Introduction: Cytomegalovirus (CMV), a common infection among solid organ transplant (SOT) recipients, can lead to a higher risk of mortality and morbidity in these patients. However, management of CMV infection can be limited by toxicities or intolerances with anti-CMV agents including ganciclovir, valganciclovir or foscarnet. This study aimed to describe treatment patterns, clinical outcomes, and healthcare resource utilization in SOT recipients with CMV infection and intolerance to anti-CMV agents based on real-world data.
Method: This multicenter, retrospective study included adult SOT recipients with CMV infection refractory or resistant to treatment, or with intolerance (RRI) to anti-CMV agents. Data were collected from 13 centers across Europe and USA between 2014 and 2021. This analysis focused on patients whose first CMV episode was considered intolerant to anti-CMV treatment; patients whose first CMV episode was considered resistant or refractory to anti-CMV treatment were excluded. Patients may have experienced previous non-RRI episodes and/or subsequent CMV episodes (including RRI) after their first intolerant episode. Treatment patterns, outcomes, and hospitalizations were analyzed using descriptive statistics.
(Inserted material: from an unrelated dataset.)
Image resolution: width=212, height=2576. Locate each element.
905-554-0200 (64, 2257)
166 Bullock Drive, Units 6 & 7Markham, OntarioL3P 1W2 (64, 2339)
Results: In total, 53 of 218 patients enrolled were intolerant to anti-CMV agents (median age: 56 years; 72% male). Median (Q1–Q3) time from SOT until first intolerance identification was 211 (128–265) days. Patients spent a median (Q1–Q3) of 21 (8–30) days on anti-CMV treatment before intolerance identification. At intolerance identification, and for all CMV episodes, valganciclovir was the most frequently used anti-CMV agent (81% and 87% respectively), followed by ganciclovir (13% and 32%; patients could receive ≥1 type of anti-CMV agent during a CMV episode). Of 51 patients with available data, 15 (29%) received ≥2 therapies for all CMV episodes. One or more anti-CMV therapy dose change was prescribed for 91% of patients, most commonly with valganciclovir (83%) or ganciclovir (35%). Reasons for dose changes with valganciclovir included CMV viremia resolution (55%), lower dose for maintenance (35%), and leukopenia (25%). Intolerance was most commonly due to myelosuppression or renal toxicity (Table). Death due to any cause was 28% (median follow-up 1295 days) and mortality at 1-year post-intolerance identification was 17%. Viremia clearance was achieved in 42 (79%) patients during their first intolerant CMV episode (Table). Seven (13%) patients experienced 1 CMV-related hospitalization, and ten (19%) patients experienced organ rejection.
Conclusion: These results highlight the high burden of intolerance to anti-CMV agents in SOT recipients with CMV infection. Alongside the risk of adverse outcomes, many patients fail to achieve viremia clearance and/or experience recurrence. There is a need for treatments with improved safety profiles that can achieve and maintain CMV clearance.